Collected data entries:
-=-=-=-=-

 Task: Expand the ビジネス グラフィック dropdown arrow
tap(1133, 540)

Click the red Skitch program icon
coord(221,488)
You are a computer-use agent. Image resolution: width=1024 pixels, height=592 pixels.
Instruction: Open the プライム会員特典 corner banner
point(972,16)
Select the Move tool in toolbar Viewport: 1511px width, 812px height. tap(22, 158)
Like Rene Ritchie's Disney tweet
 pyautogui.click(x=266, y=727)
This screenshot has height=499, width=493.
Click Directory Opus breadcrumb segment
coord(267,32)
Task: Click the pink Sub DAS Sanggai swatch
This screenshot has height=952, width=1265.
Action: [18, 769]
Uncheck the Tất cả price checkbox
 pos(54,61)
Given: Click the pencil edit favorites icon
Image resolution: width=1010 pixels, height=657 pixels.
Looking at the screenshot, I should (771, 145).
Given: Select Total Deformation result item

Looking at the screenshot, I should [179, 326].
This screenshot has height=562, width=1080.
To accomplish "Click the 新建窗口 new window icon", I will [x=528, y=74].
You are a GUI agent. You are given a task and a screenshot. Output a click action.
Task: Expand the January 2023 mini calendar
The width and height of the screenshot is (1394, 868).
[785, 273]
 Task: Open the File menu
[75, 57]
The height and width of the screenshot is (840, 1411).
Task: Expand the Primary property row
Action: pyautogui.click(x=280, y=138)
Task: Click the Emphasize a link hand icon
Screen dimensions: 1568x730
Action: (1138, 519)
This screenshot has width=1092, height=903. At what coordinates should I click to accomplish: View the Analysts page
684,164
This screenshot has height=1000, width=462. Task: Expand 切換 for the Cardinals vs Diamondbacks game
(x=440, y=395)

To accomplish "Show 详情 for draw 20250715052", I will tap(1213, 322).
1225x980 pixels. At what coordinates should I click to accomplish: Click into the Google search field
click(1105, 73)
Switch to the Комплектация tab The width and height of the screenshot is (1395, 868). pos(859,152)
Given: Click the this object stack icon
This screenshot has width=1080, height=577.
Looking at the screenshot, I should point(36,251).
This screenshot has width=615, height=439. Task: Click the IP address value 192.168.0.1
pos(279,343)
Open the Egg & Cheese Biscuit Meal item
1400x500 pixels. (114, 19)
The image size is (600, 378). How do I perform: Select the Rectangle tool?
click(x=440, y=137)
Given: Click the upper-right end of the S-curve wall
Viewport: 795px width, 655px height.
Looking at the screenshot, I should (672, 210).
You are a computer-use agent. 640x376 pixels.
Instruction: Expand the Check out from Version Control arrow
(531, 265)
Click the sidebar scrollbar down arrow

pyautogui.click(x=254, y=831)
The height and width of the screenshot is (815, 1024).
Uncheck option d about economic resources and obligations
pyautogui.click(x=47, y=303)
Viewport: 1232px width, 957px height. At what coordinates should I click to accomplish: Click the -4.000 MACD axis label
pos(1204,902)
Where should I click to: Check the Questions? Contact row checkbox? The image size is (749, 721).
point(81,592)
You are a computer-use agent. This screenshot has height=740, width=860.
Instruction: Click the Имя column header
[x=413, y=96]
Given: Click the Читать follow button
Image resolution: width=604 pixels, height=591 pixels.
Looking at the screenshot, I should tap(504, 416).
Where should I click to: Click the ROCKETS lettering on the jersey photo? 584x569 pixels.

-=-=-=-=-

Your goal => Go through the entries and return each line where the word "computer" occurs.

Response to this task =>
You are a computer-use agent. Image resolution: width=1024 pixels, height=592 pixels.
You are a computer-use agent. 640x376 pixels.
You are a computer-use agent. This screenshot has height=740, width=860.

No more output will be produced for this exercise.